Deborah Lesko Baker on Louise Labé:
Louise Labé was a provocative early modern French woman writer, born around 1520 into a bourgeois family in Lyon, France’s cultural capital in the mid-sixteenth century. Her father was a ropemaker, who, although illiterate himself, saw to it that his daughter’s upbringing went beyond home and hearth, and had her educated in Classical and modern languages. Thanks to the active civic role of its bourgeois merchants, Lyon took a flexible stance toward certain class and gender conventions – namely that women had to be confined to the domestic sphere.

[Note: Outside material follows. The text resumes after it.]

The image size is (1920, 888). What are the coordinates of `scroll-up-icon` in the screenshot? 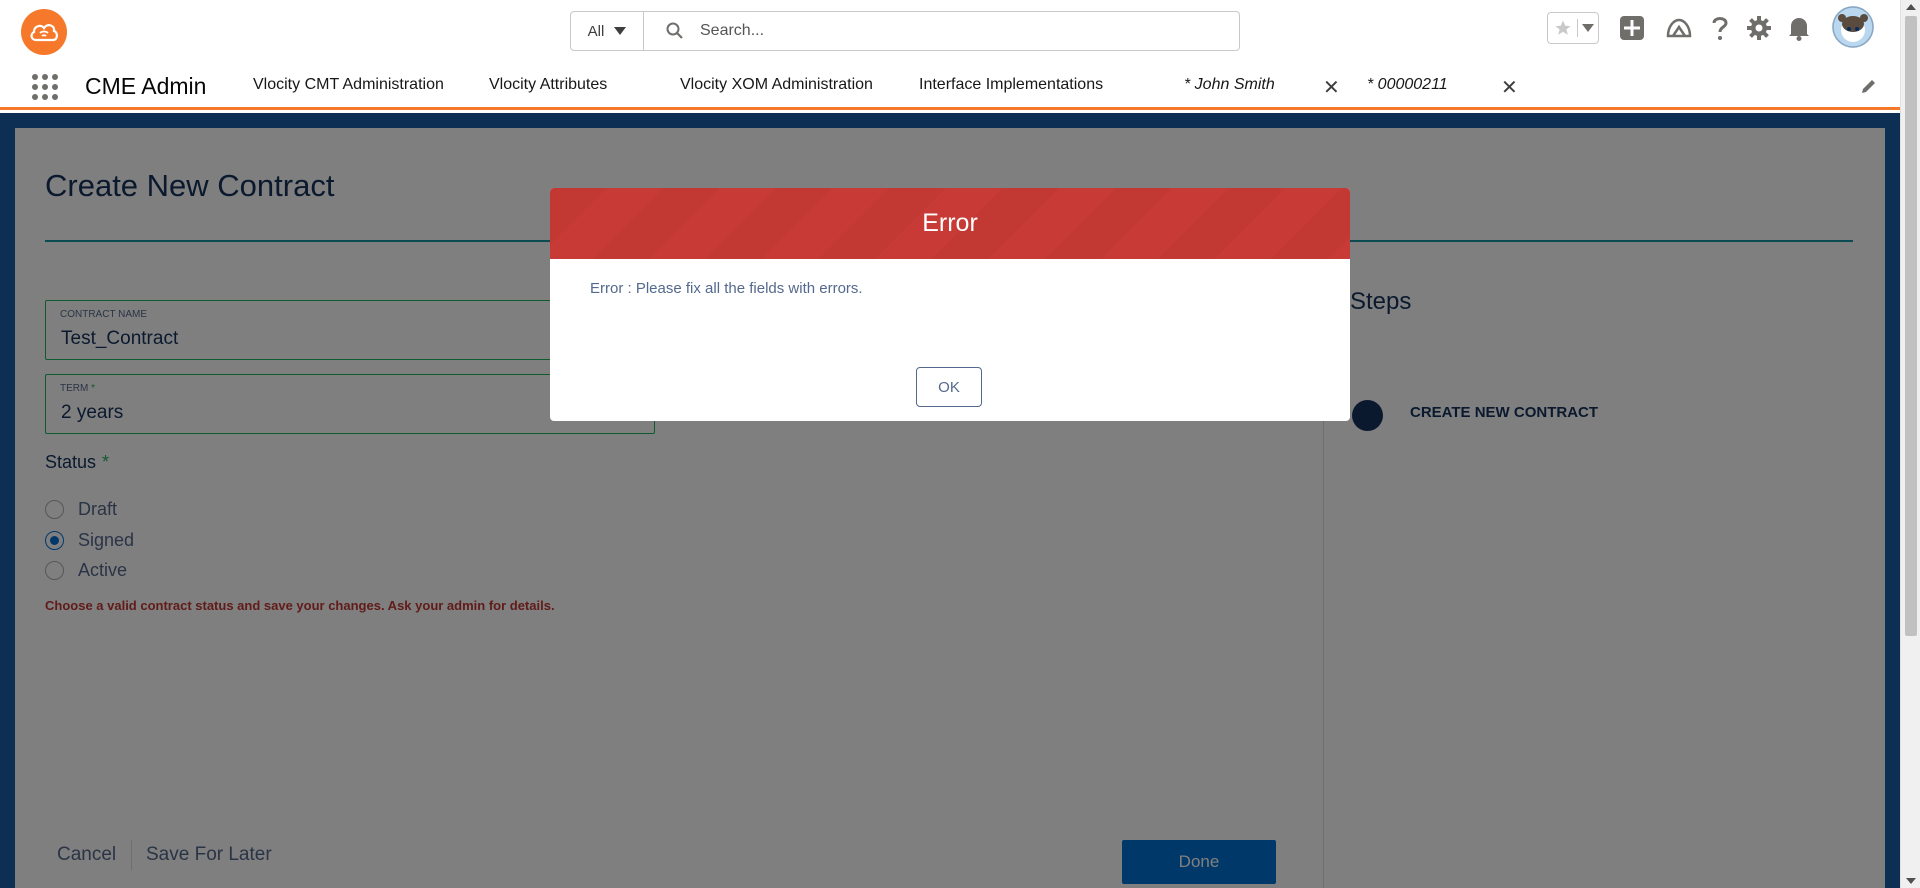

However, paternally arranged marriages remained the norm, and her father’s progressive educational ideas didn’t stop him from giving Louise’s hand in marriage around 1542 to an older Lyonnais ropemaker. Still, Lyon’s progressive social strand allowed Labé to write and publish in its urban literary circles. Her pride in her Lyonnais heritage is clear on the title page, where she is identified as Louise Labé Lyonnaise. Her volume includes a now famous letter advocating women’s education and writing, together with a prose debate on the problems of male-female relations, three Latin-inspired love elegies, and twenty-four love sonnets inspired by Petrarch’s Italian lyric tradition.
Perhaps nowhere is Labé’s original voice more striking than in her love sonnets. Her female speaker is no longer the inaccessible object of Petrarchan male desire, but a self-declared subject of desire who extols a vision of mutual physical and spiritual love between a man and a woman in the here and now. For a woman writing in the sixteenth century this is a revolutionary stance indeed.
Deborah Lesko Baker is Professor of French at Georgetown University. She is the author of The Subject of Desire: Petrarchan Poetics & the Female Voice in Louise Labé and Narcissus & the Lover: Recovery & Reinvention in Maurice Scève’s ‘Délie’, as well as articles on Renaissance poetry and mythic structures in literary texts. She is the editor and co-translator of the first bilingual critical edition of Louise Labé’s 1555 Complete Works, published by the University of Chicago Press in 2006.